@jeeprs,
jeeprs;130394 wrote:not saying he wasn't good bloke. He was also obviously brilliant. If one were debate him on his own terms, I am sure you would end up on the mat, every time. But to me it is the beginning of the sulfuric acid of modernist skepticism. Stripping away any sense of depth. But I have to confess something. As it comes across in the Forum, I have become something of an enthusiast (an amateur enthusiast, I will admit) for 'classic metaphysics'. Now probably if I had been of an earlier generation, someone who had all that material beaten into me by a school cane, I would hate it all, and love David Hume for liberating us from it. At the time he wrote his text, it was heroic in many respects, because the 'volumes of divinity and school metaphysic' that he consigned to the flames had become a suffocating orthodoxy. But I think the purgative of modernism has done its job. We have seen the world, shorn of all metaphysical depth and echoes of the sacred. Now it is time to look back again, and find out what those great traditions really did understand - and I am sure they understood something very important that we have completely lost. Hume can always win an argument because it has always been true that the metaphysical dimensions of existence cannot be demonstrated with reference to empirical experience. But I think classical civilization had a kind of compact, an implicit agreement, and a source of shared values, which provided a framework within which these subtle truths could be discussed and debated. Hume was at the vanguard of those who completely destroyed this agreement. Now if you stand up in a modern university and say any of the things we talk about on the Forum, you are laughed out of court. Hume has really held sway ever since in many minds and is a universal solvent for anything deep in philosophy. 'Bothered by metaphysical doubts? Spray it with Hume. That will dissolve the toughest stains.'
Well said. I also like metaphysics. Hume is a sort Flatland prophet. This made me wonder about his politics. Was he using skepticism against the
ugly side of metaphysics/religion? Was religion his real target? Did he attack the rationalists in the name of the passions? Here's some info on his politics. He's a good figure to look at.

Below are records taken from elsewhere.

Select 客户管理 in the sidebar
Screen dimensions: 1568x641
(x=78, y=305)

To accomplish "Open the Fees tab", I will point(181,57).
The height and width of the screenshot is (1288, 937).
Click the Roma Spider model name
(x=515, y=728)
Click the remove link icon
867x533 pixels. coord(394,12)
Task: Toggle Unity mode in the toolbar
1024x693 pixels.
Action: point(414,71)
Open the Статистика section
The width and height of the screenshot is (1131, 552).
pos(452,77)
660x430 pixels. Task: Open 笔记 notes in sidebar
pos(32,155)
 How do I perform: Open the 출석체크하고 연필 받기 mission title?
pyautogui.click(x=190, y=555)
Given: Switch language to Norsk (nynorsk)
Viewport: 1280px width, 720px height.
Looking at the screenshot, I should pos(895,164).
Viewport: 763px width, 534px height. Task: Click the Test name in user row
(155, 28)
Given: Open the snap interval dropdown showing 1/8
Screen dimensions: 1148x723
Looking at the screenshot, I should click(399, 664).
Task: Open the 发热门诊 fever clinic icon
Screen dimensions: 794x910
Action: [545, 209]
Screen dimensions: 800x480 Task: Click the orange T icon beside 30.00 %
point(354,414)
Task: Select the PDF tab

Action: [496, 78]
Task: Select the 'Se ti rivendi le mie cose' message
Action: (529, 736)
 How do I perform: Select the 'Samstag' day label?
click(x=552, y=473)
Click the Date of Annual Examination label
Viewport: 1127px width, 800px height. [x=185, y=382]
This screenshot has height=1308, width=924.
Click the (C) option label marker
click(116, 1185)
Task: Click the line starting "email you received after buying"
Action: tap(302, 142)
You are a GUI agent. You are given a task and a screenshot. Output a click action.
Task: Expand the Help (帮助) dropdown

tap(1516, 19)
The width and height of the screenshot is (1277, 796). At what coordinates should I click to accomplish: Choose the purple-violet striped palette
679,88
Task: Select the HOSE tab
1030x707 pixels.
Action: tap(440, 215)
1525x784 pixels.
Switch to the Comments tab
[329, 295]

It is difficult to categorize Hume's political affiliations. His thought contains elements that are, in modern terms, both
conservative and
liberal, as well as ones that are both
contractarian and
utilitarian, though these terms are all anachronistic. His central concern is to show the importance of the rule of law, and stresses throughout his political
Essays the importance of moderation in politics. This outlook needs to be seen within the historical context of eighteenth century Scotland, where the legacy of religious civil war, combined with the relatively recent memory of the 1715 and 1745 Jacobite risings, fostered in a historian such as Hume a distaste for enthusiasm and factionalism that appeared to threaten the fragile and nascent political and social stability of a country that was deeply politically and religiously divided. He thinks that society is best governed by a general and impartial system of laws, based principally on the "artifice" of contract; he is less concerned about the form of government that administers these laws, so long as it does so fairly (though he thought that republics were more likely to do so than monarchies).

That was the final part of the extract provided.